If you can’t give your dog regular exercise or you’re not always at home, it’s important to find another way to give them what they need.
For many dog owners, using a dog walker, a home boarder or doggy day care can help.
Like a balanced diet, water and company, all dogs need regular, appropriate exercise. But, whether it’s because of health or mobility issues or work commitments, some owners can’t always give their dog the exercise they need. That’s where dog walkers come in – in fact, they can be the difference between someone being able to have a dog or not.
Find the right walker for your dog
Dog walkers are unregulated. They’re not licenced, and don’t have to have professional training. Therefore, it’s important to do some research before you pick one. While many don’t have any qualifications, there are plenty who do – in dog training, behaviour, and first aid.

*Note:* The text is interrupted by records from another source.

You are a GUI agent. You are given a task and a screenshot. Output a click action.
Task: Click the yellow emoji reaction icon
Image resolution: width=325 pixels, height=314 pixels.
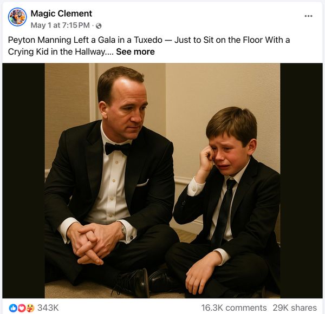tap(29, 308)
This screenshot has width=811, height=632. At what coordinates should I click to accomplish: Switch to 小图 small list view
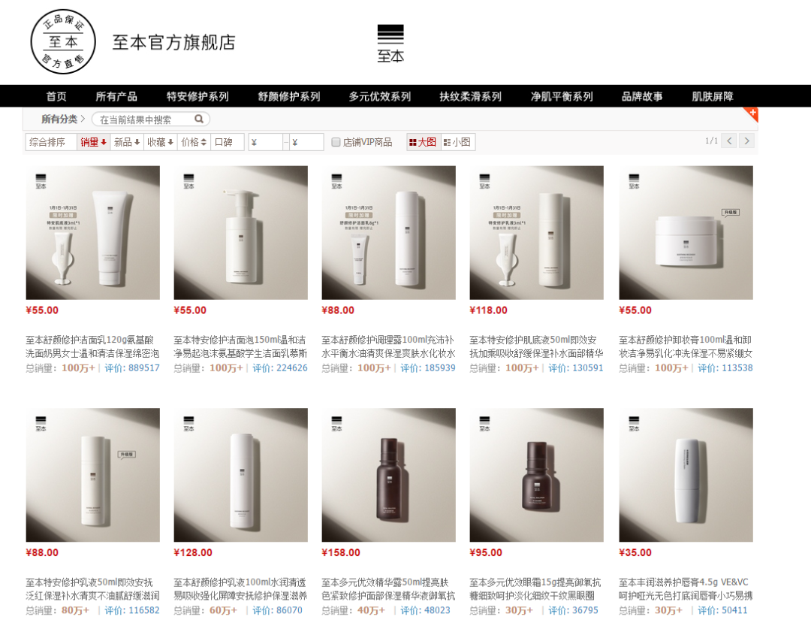[457, 142]
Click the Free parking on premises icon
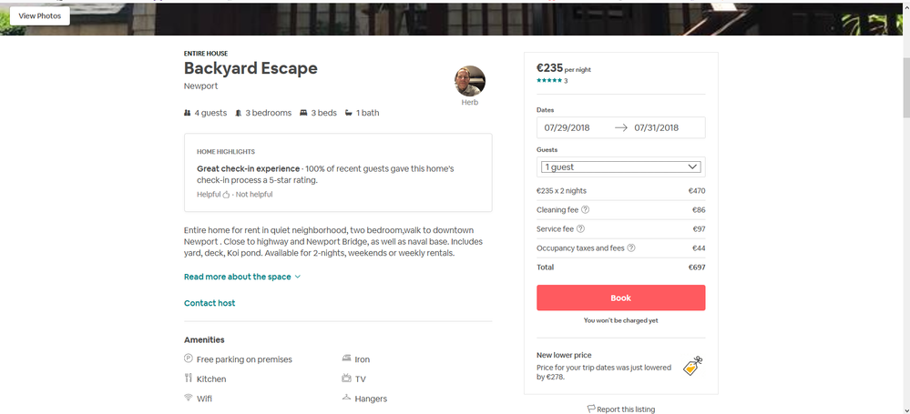This screenshot has height=414, width=910. click(x=189, y=359)
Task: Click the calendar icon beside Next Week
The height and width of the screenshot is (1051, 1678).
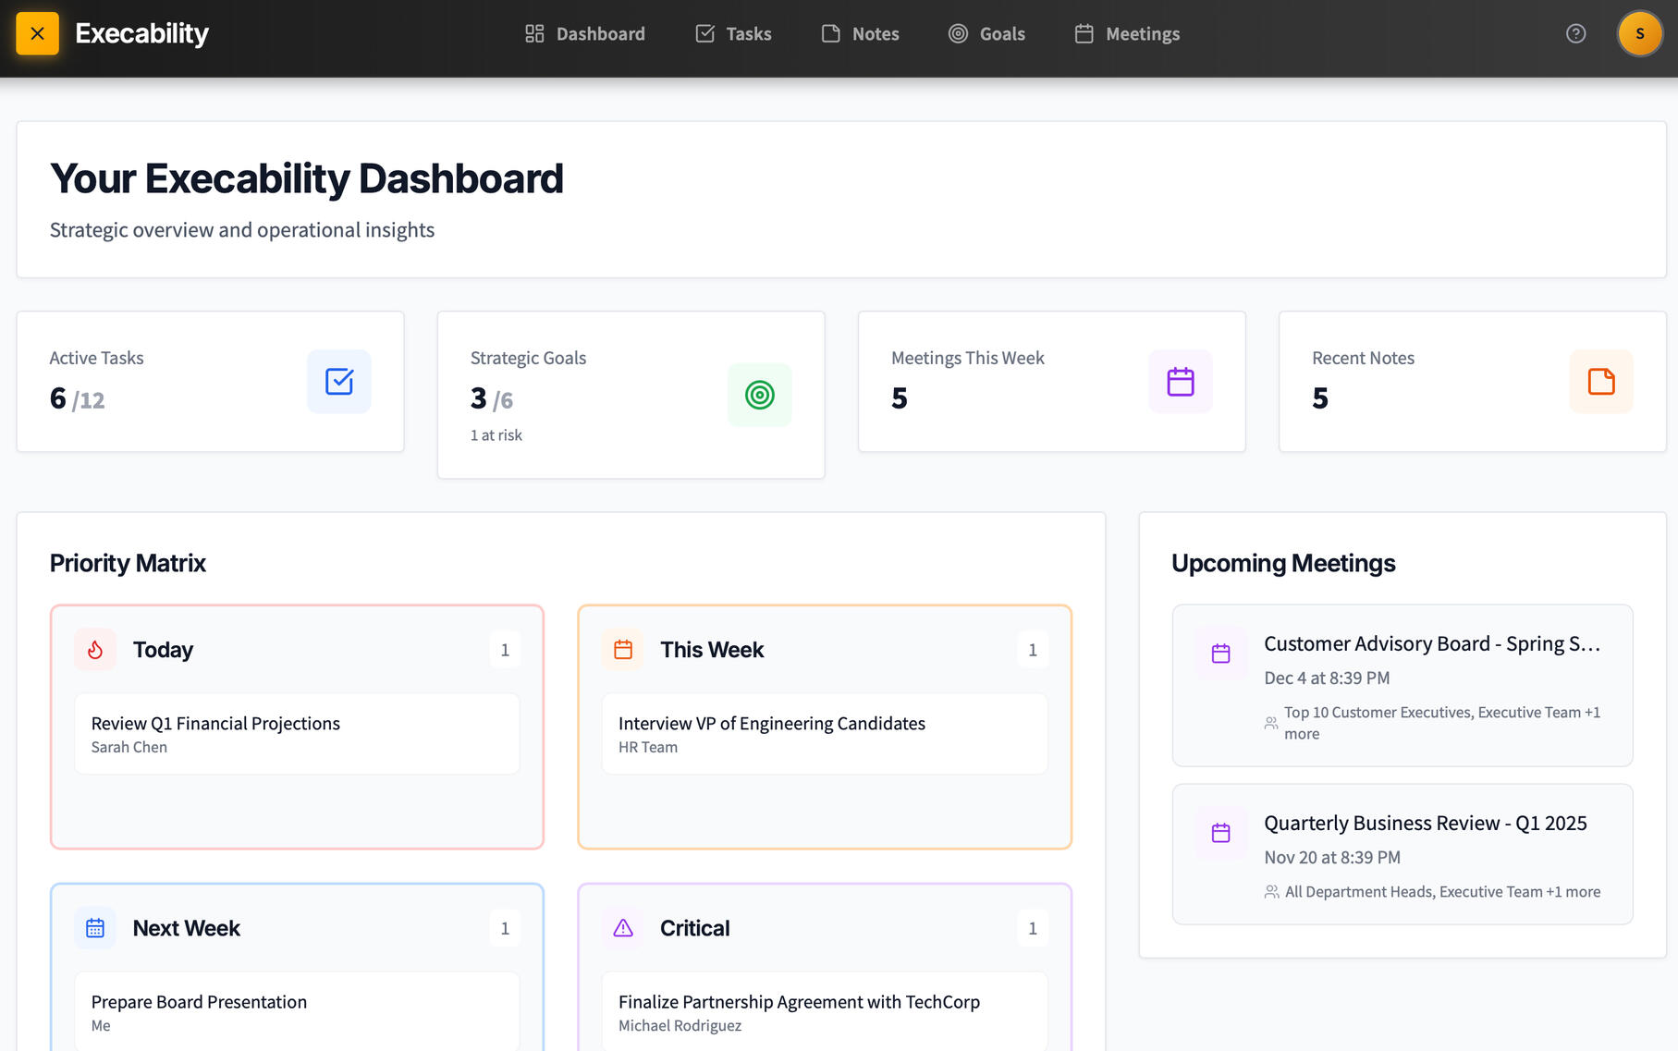Action: (x=95, y=928)
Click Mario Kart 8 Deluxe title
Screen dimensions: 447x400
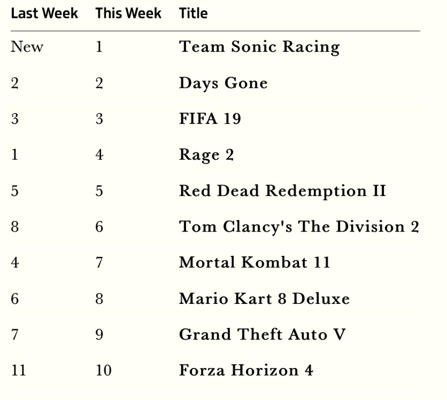click(x=264, y=299)

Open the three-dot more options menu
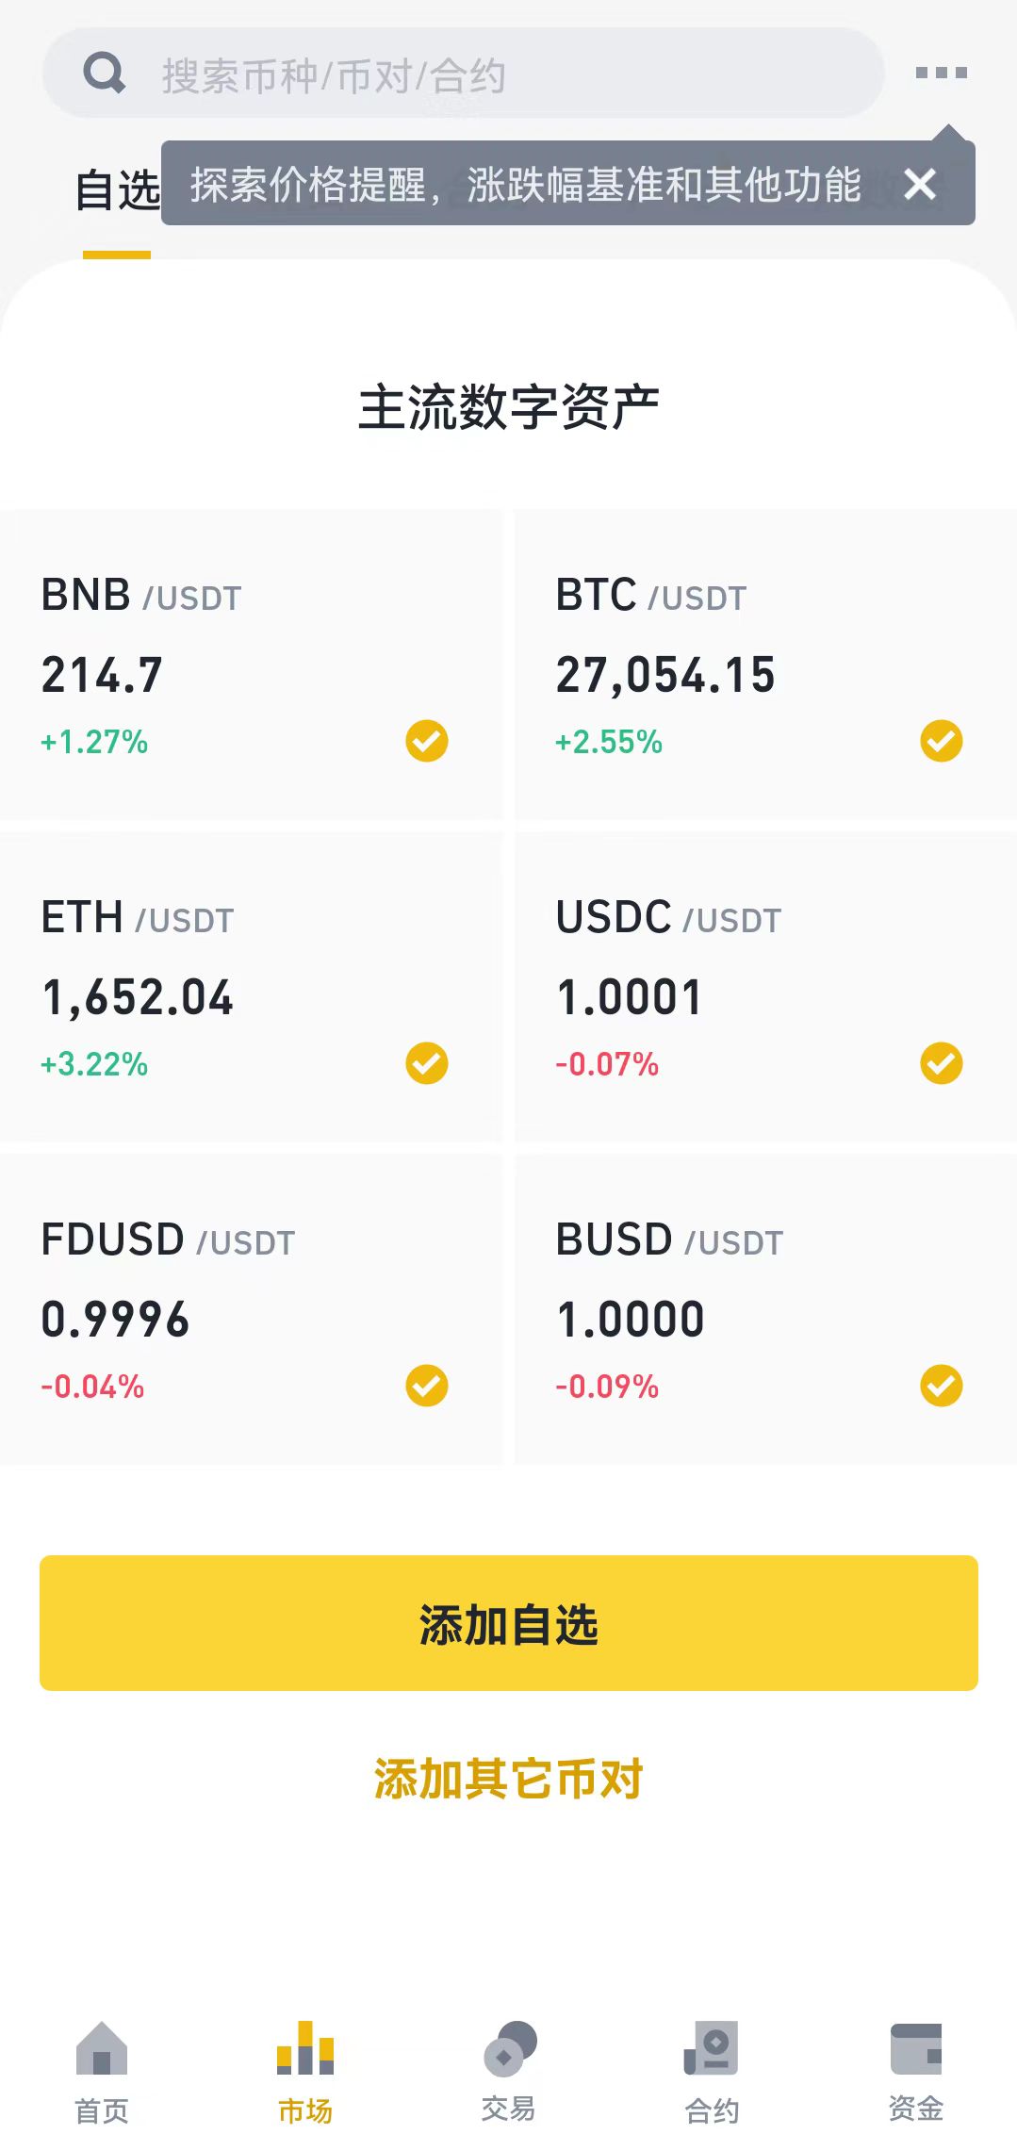tap(941, 73)
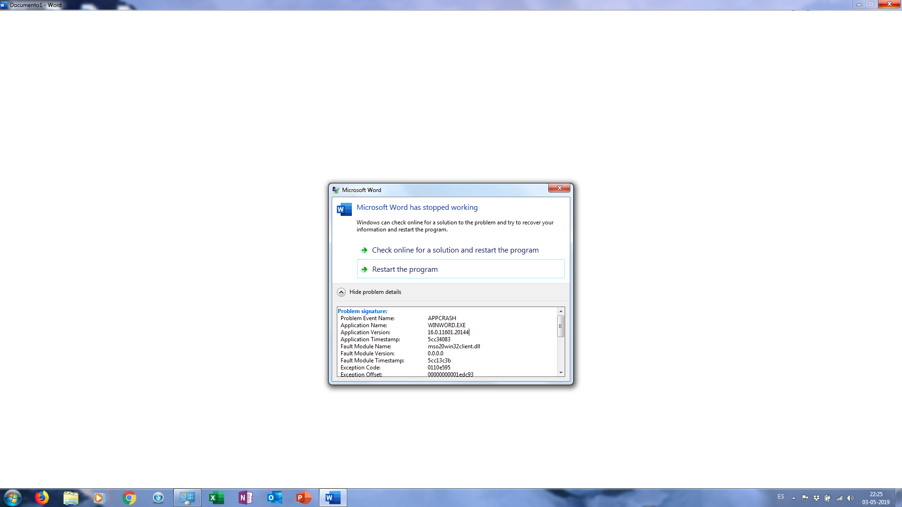This screenshot has height=507, width=902.
Task: Open Microsoft Excel from the taskbar
Action: pyautogui.click(x=216, y=497)
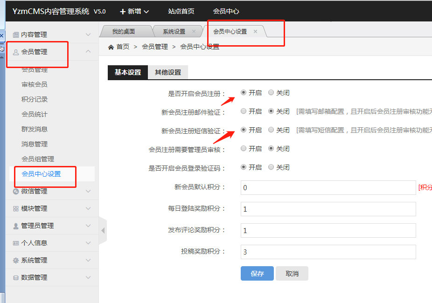
Task: Click the home icon in breadcrumb
Action: (x=111, y=47)
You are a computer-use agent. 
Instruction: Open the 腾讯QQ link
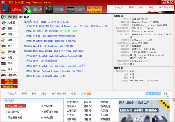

Many walkers walk several dogs at the same time – sometimes as many as six. So think about whether this is right for your dog. It may be fine if they’re socially mature, confident, and good with other dogs. But if they’re very playful, socially immature (usually under three years old) or worried around other dogs, another walker might be better. Some walkers offer individual walks where they can focus all their attention on your dog, and even train them.
Doggy day care
If you work full time and no one else is at home, doggy day care may appear a good option for your dog. Doggy day care is somewhere you can drop your dog off for all or part of the day without an overnight stay. Some boarding kennels and home boarders offer day care as well as overnight boarding. And most establishments advertised as doggy day care provide an area for a group of unfamiliar dogs to stay.
Check where your dog will be during the day
Most doggy day care services have large areas so the dogs can get lots of exercise. They usually accommodate several dogs. Licences give a maximum number of dogs allowed, but there can be more than 10 dogs all mixing together. There’s often a range of sizes, ages and personalities in each group. So there should be at least one person in the area at all times, to break up any squabbles.
What to look out for
Some dogs are fine in this mixed environment. For example, well-socialised adult dogs who enjoy interacting with other dogs, and are not overly physical in the way they play.
Other dogs may find this set up scary – usually it’s those who show fear or aggression around other dogs. And it can cause more social issues for them. You can do a trial day to see how your dog copes, but there are a few things to watch out for.
Most dogs behave well on a trial day. The presence of the other dogs often subdues any underlying aggression or anxiety. This can leave owners delighted their dog will overcome their social issues in this environment. But sadly the long-term effect can be an increase in anxiety around dogs. This usually shows when they feel less threatened – often on walks with their owner.
Doggy day care customers often say their dogs come home really tired and sleep almost straightaway. This may seem like a good thing, but it’s actually mental and physical exhaustion. Dogs need more sleep than us and should relax and sleep for several hours a day. At doggy day care, dogs can spend most of their time interacting or playing with each other, and are alert most of their time there. This excessive play can make them obsessed with dogs on their walks. Some dogs can develop a habit of lunging and barking, especially when they’re on a lead and see another dog in the distance.
Well-trained doggy day care staff will be able to prevent your dog getting overstimulated, and reduce the chances of more social problems developing. So talk to them if you’re worried.
Check the carer’s licence and qualifications
The doggy day care industry is licenced through the local authority in a similar way to boarding kennels and home borders – they should display their certificate at the premises. If they don’t have one, they may be operating illegally. Licencing doesn’t call for qualifications in animal care, behaviour or training. Ask to see a copy of the carer’s licence certificate and find out about their qualifications before you book your dog in.